Taksim-Platz und die İstiklal Caddesi sind praktisch zu jeder Tages- und Nachtzeit vollkommen überfüllt, besonders aber an Sonn- und Feiertagen. Entlang der Fußgängerzone befinden sich unzählige Restaurants, Imbissstuben und Läden.

Auf einem Video sieht man eine herrenlose Tasche - dann eine Explosion

Ein Video einer Überwachungskamera, das auf Twitter zu sehen war und gegen 16.20 Uhr Ortszeit aufgezeichnet wurde­­­­­, soll eine herrenlose Tasche zeigen, die halb unter einer Sitzbank mitten auf der Fußgängerzone in der İstiklal abgestellt ist. Wenige Sekunden später sieht man eine Explosion, Menschen laufen panisch auseinander oder liegen am Boden. Eine andere Aufnahme zeigt die Detonation aus einer weiter entfernten Perspektive: Ein greller Blitz und ein Feuerball sind in der Menschenmenge­­ auf der Fußgängerzone zu sehen.

Der Ort der Explosion wurde sofort abgeriegelt, Hubschrauber schwebten über Taksim und İstiklal. Rund um den Platz und am Gezi-Park stehen stets sehr große Polizeikontingente, zudem gibt es dort mehrere Polizeireviere. Die türkische Regierung verbot es Medien im Land, Bilder vom Anschlagsort zu verbreiten. Man wolle Angst und Panik in der Bevölkerung vermeiden, hieß es.

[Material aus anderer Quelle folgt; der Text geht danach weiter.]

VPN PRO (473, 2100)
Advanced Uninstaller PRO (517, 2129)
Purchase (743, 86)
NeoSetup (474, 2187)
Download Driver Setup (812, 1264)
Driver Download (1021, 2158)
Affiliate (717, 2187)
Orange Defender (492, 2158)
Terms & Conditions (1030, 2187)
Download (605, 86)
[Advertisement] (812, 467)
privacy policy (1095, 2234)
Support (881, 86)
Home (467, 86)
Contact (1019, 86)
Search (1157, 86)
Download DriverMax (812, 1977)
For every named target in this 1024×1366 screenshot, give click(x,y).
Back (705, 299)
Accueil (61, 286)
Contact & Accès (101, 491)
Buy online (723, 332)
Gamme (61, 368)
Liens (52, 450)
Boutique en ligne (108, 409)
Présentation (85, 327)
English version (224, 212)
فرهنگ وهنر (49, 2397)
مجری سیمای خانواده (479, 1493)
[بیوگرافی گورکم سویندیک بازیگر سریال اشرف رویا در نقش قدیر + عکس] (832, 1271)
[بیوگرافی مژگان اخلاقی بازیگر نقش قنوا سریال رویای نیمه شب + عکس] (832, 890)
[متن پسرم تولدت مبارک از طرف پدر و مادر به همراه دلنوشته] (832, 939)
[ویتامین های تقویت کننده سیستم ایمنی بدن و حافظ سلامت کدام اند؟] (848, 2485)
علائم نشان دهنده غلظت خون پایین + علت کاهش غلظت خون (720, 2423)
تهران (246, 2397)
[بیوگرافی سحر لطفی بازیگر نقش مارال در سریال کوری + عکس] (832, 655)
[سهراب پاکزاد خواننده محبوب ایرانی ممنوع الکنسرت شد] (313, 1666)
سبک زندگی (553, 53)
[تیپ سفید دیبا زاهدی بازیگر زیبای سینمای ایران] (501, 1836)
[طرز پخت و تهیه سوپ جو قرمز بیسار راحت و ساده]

Bundeskanzler Olaf Scholz sprach sein Beileid aus. "Es sind schreckliche Bilder, die uns aus dem Herzen Istanbuls erreichen. In diesen schweren Stunden sind unsere Gedanken bei den Opfern des Terrors und ihren Angehörigen. Dem türkischen Volk gilt unser tief empfundenes Beileid", schrieb Bundeskanzler Olaf Scholz in der Nacht auf Twitter. Die deutsche Außenministerin Annalena Baerbock (Grüne) schrieb auf Twitter von "schrecklichen Bildern", ihre Gedanken seien bei den Opfern.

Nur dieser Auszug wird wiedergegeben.